Photograph of a girl praying at a temple during Chinese Lunar New Year. She is burning incense.

Feb 20, 2015 - Huaibei, China - Chinese worshippers pray at a temple during the Lunar New Yeat

CPRESSPHOTO/ZUMA
Frédéric Schaeffer

JIAXING — It's already dawn at Xianghai Temple when Lin, 26, goes to the Hall of 10,000 Buddhas for the 5:30 a.m. prayer.

Still half-asleep, the young woman joins the monks in chanting mantras and reciting sacred texts for an hour. Kneeling, she bows three times to Vairocana, also known as the Great Sun Buddha, who dominates the 42-meter-high hall representing the cosmos.

Before grabbing a vegetarian breakfast in the adjacent refectory, monks and devotees chant around the hall to the sound of drums and gongs.

"I resigned last October from the e-commerce company where I had been working for the past two years in Nanjing, and joined the temple in January, where I am now a volunteer in residence," explains the young woman, soberly dressed in black pants and a cream linen jacket.

Located in the city of Jiaxing, over a hundred kilometers from Shanghai, in eastern China, the Xianghai temple is home to some 20 permanent volunteers.

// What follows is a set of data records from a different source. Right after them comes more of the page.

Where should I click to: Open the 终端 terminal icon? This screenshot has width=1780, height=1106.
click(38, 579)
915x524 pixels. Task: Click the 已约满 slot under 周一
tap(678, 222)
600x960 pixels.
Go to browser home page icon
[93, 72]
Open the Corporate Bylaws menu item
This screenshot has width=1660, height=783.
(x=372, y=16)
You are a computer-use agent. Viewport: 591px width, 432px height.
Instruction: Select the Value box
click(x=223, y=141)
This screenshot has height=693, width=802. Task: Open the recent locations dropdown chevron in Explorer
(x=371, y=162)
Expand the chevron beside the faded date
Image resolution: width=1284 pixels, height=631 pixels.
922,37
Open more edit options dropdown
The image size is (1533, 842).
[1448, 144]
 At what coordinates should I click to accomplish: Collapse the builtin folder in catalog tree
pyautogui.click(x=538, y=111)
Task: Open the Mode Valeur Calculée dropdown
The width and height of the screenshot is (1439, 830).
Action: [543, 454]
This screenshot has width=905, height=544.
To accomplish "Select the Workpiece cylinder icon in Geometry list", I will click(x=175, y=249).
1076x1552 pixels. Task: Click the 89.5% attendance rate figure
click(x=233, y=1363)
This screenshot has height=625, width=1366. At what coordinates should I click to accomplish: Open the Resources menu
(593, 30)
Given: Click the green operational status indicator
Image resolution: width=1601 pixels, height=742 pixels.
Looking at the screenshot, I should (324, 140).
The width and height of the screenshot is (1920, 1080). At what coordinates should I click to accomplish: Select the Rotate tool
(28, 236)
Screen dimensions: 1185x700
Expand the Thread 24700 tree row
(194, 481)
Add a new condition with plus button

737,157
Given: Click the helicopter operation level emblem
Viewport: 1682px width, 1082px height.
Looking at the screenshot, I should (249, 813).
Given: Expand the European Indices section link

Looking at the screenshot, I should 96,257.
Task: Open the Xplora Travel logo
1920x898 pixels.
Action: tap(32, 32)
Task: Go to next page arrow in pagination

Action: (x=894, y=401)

Unlike Lin, most of them only stay for a couple days or a few weeks. But for Lin, who spends most of her free time studying Buddhist texts in the temple library, the change in her life has been radical. "I used to do the same job every day, sometimes until very late at night, writing all kinds of reports for my boss. I was exhausted physically and mentally. I felt my life had no meaning," she says.